> Try it
The expected output is a copy of every line in the records with the string "Политика".
*** Opening Data provided ***
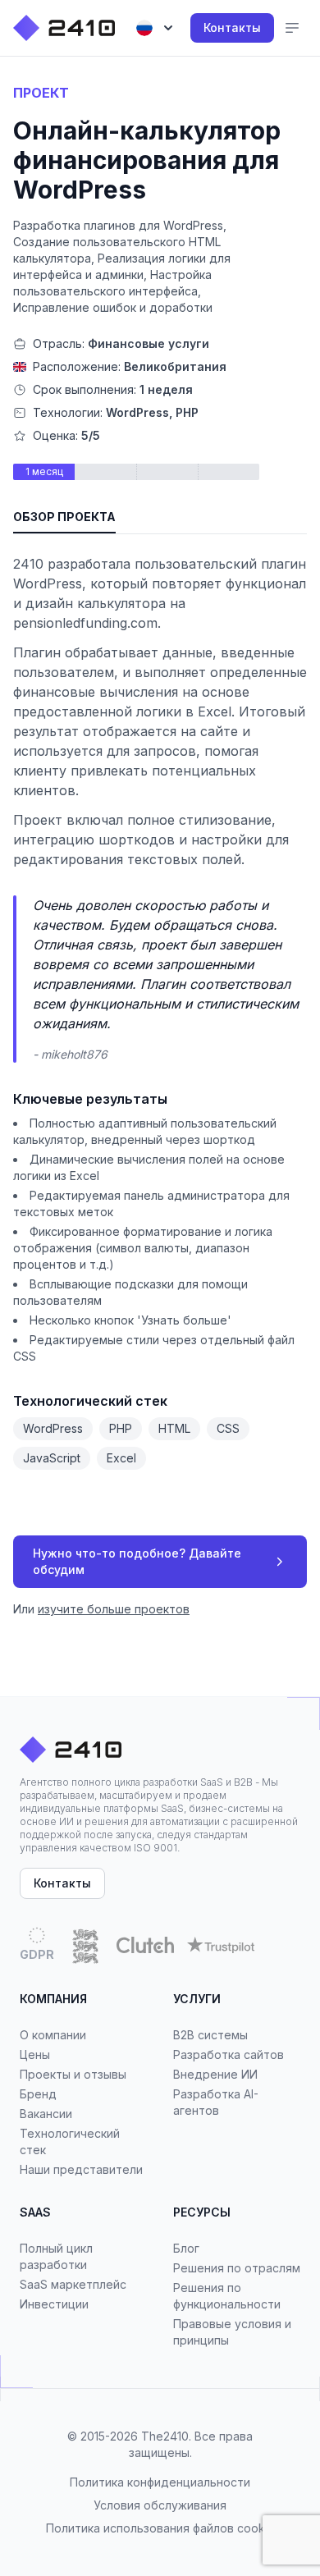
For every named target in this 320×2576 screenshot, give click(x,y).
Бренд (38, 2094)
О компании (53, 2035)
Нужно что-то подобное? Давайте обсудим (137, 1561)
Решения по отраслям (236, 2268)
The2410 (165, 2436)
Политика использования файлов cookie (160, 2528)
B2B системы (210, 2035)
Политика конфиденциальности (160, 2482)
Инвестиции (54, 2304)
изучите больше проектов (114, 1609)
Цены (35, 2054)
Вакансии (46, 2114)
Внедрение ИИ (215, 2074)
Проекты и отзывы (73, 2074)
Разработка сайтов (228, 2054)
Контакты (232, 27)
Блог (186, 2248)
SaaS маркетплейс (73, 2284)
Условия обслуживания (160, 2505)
*** Closing Data provided ***
> Result
Политика использования файлов cookie (160, 2528)
Политика конфиденциальности (160, 2482)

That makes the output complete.